Brian E Carpenter wrote:
On 2009-03-01 08:13, Jeroen Massar wrote:
Tim Riker wrote:
Has there been talk of having 6to4 gateways transform icmp6 traffic
to/from icmp with ipv6 encapsulated in the ipv4 icmp payload?
(instead of icmp6 inside protocol type 41 ipv4 packets)
This could be identified by the icmp6 header in the payload on the
return to unpack.
This would allow mtr/traceroute6 and the like to see the ipv4 hops and
greatly assist in debugging 6to4 traffic.
I like the idea on the first view, but it isn't going to help a lot as...
... I don't see how it will help at all with black holes, which
seem to be a 'feature' of 6to4 using anycast. If your outbound
packets reach a relay and then you receive no return packets,
no amount of ICMP munging is going to help, as far as I can see.
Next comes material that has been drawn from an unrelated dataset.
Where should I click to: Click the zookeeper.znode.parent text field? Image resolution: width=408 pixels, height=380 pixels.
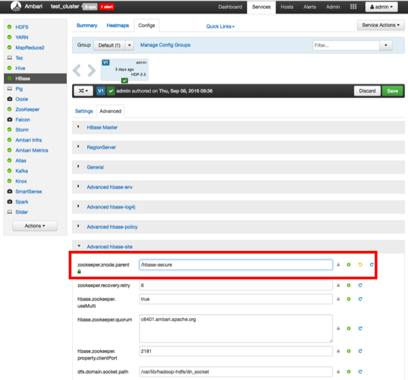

All you know is that there's probably no return path from
the remote target.
I've been thinking more about this. I think that the source IPv4 in the
converted icmp-6to4 packets would need to be the IPv4 address of the
router that does the conversion. This would insure that on the return
trip only this "icmp-6to4" capable router would get the packets to
transform back into icmp6 packets.
Using that method an ipv6 native host could traceroute to an ipv6 native
host even when the routes go through one or more 6to4 legs along the way.
I'm not convinced that 6to4 will go away nearly as soon as is hoped. It
can achieve more optimal routing than native 6to4 until the majority of
Internet traffic is ipv6 native. This will be a long road.
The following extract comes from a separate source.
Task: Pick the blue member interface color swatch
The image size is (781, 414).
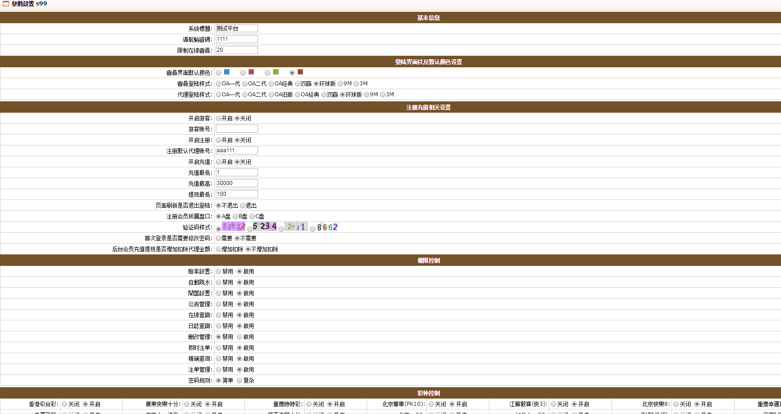Action: coord(227,72)
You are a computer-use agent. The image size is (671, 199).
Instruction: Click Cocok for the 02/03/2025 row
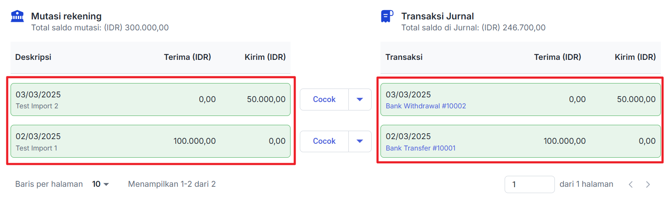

I do think it's worth implementing this type of feature. So many
operating systems can do 6to4 natively now. I think 6to4 needs to be
more reliable in order to encourage general adoption of ipv6. It allows
demand for native ipv6 to build even when an ISP does not yet support it.
If the user experience is that "when I enable ipv6 (meaning 6to4) I find
unreachable hosts all over the place" then that user is likely to resist
any move to 6to4 by his isp, company, etc.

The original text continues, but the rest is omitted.